High‑temperature spin transport in a disordered Heisenberg chain is studied in the ergodic regime. The authors aim to predict spatial magnetization profiles in steady states of generic nondiffusive systems. They employ density‑matrix renormalization group on the boundary‑driven Lindblad equation to analyze stationary states of up to 400 spins and finite‑size effects, revealing a large crossover length. The work identifies diffusive and subdiffusive transport phases governed by disorder strength and anisotropy, with a large crossover length that resolves previous conflicting results.

Abstract

We study high temperature spin transport in a disordered Heisenberg chain in the ergodic regime.
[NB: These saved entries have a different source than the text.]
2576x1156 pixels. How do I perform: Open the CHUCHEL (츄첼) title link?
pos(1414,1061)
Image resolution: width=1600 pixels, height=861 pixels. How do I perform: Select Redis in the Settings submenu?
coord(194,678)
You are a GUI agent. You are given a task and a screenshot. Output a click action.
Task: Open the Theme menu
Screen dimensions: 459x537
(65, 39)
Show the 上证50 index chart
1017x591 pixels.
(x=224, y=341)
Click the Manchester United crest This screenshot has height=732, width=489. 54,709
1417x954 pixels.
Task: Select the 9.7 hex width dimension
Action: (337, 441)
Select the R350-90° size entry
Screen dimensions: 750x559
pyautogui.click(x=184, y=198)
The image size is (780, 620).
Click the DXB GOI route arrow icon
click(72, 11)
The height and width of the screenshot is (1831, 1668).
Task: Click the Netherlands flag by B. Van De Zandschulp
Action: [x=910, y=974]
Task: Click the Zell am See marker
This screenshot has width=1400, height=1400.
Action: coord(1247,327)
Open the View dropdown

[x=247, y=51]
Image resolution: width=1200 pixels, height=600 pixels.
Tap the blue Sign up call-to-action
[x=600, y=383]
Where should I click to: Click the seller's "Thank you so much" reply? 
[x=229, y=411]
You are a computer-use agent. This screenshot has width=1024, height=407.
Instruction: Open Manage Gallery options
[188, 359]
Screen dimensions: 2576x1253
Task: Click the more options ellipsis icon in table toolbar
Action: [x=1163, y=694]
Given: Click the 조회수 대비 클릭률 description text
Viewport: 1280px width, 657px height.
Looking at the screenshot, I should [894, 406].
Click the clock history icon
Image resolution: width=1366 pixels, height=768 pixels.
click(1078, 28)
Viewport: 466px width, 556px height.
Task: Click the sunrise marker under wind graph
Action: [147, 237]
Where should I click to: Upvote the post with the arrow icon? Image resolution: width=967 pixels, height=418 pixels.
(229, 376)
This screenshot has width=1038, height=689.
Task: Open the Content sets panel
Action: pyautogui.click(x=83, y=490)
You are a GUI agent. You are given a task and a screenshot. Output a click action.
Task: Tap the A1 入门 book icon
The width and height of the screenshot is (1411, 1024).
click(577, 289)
By employing a density matrix renormalization group technique for the study of the stationary states of the boundary-driven Lindblad equation we are able to study extremely large systems (400 spins). We find both a diffusive and a subdiffusive phase depending on the strength of the disorder and on the anisotropy parameter of the Heisenberg chain. Studying finite-size effects we show numerically and theoretically that a very large crossover length exists that controls the passage of a clean-system dominated dynamics to one observed in the thermodynamic limit. Such a large length scale, being larger than the sizes studied before, explains previous conflicting results. We also predict spatial profiles of magnetization in steady states of generic nondiffusive systems.